Hal tersebut ia sampaikan saat menggelar pertemuan dengan Presiden RI Prabowo Subianto, Senin, 13 April 2026.
Menurut Putin, sektor ekonomi dan perdagangan merupakan tulang punggung kemitraan RI-Rusia.
Ia mencatat capaian positif dengan kenaikan 12 persen tahun lalu, namun mengakui adanya tren melambat di awal 2026.
“Pada tahun yang lalu, perdagangan bilateral naik dengan 12 persen.

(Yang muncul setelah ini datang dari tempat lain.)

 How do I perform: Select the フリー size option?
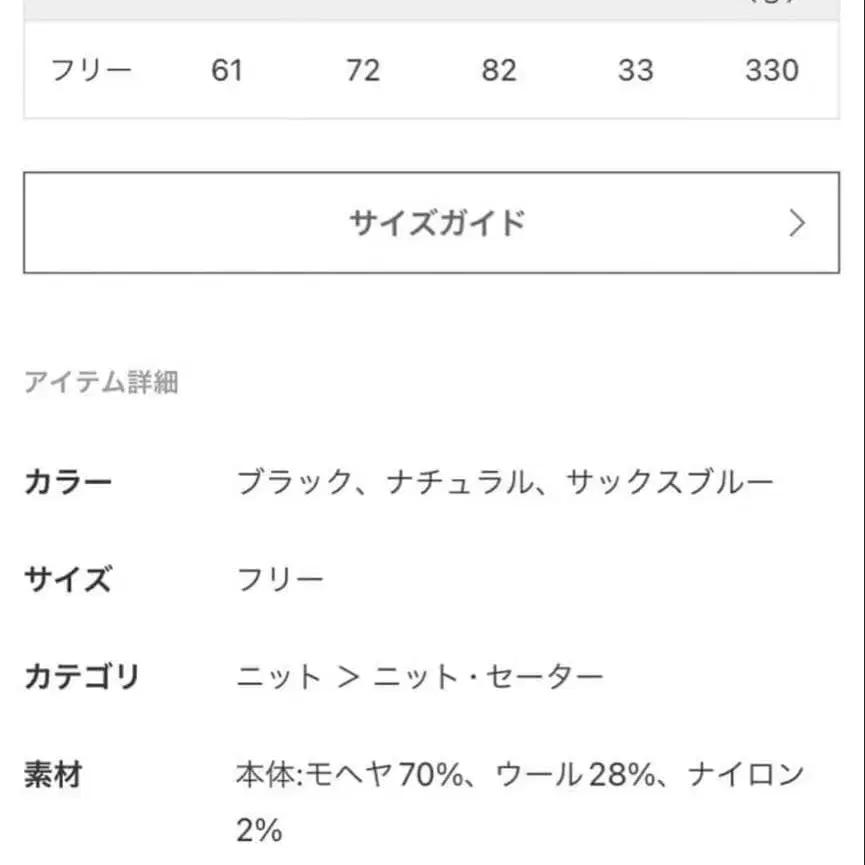(x=92, y=70)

Pada awal tahun ini, kami menyaksikan sedikit perlambatan dalam perdagangan bilateral," ungkap Putin.
Presiden Rusia itu berharap pertemuan dengan Prabowo Subianto kali ini dapat dimanfaatkan untuk merumuskan solusi konkret guna mendongkrak kerja sama ekonomi kedua negara.
"Kami berharapan bahwa dalam pertemuan hari ini, yang mulia kita akan sempat mencari berbagai-bagai solusi untuk tetap meningkatkan kemitraan antara kedua negara kita,” kata dia.

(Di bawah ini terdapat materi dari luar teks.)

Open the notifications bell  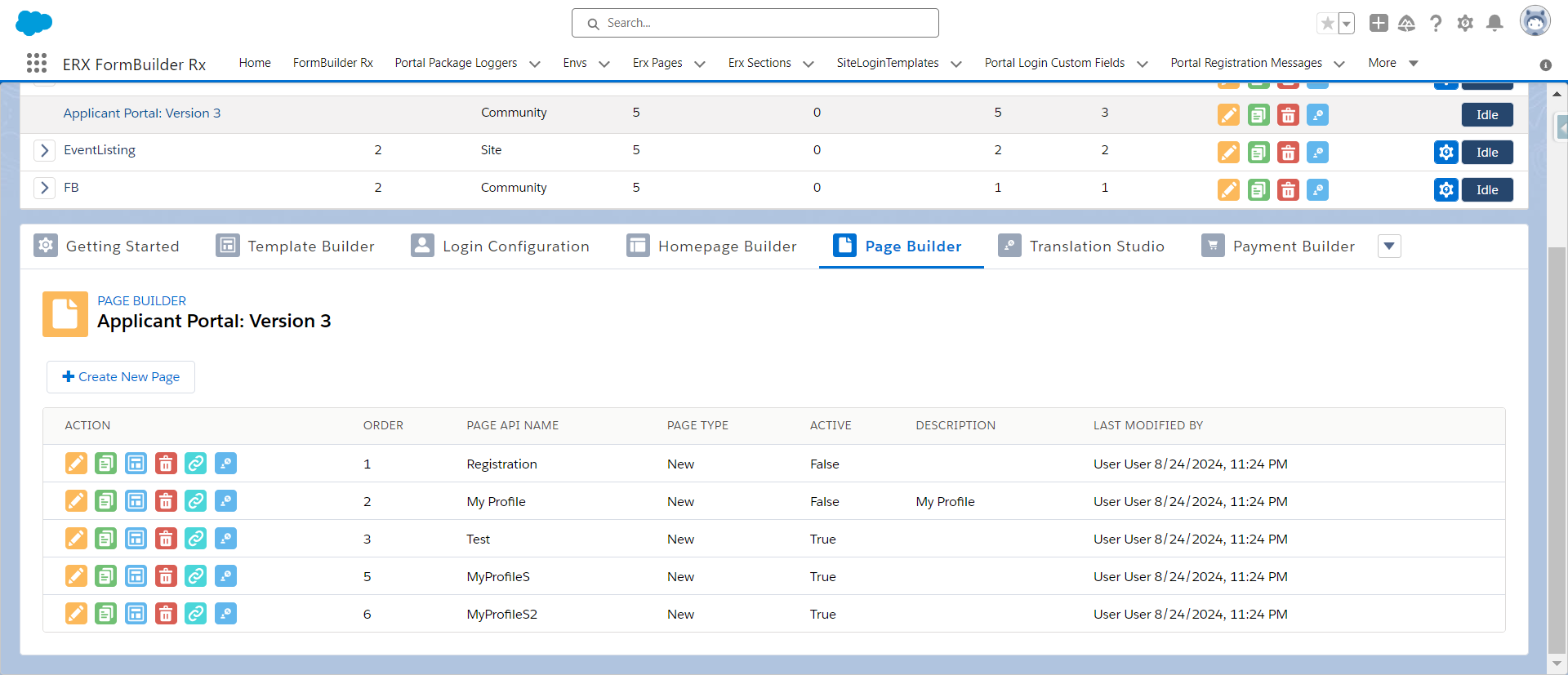click(1494, 24)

Lebih jauh, Putin memaparkan sejumlah sektor prioritas yang dinilai memiliki potensi besar untuk terus dikembangkan, mulai dari energi, antariksa, pertanian, industri hingga farmasi.
Putin juga memberi perhatian pada kerja sama humaniter, termasuk pendidikan dan hubungan antar masyarakat.
“Kementerian-kementerian luar negeri kedua negara kita bekerjasama secara sangat erat, berinteraksi dengan sangat baik di berbagai-bagai format internasional,” tuturnya.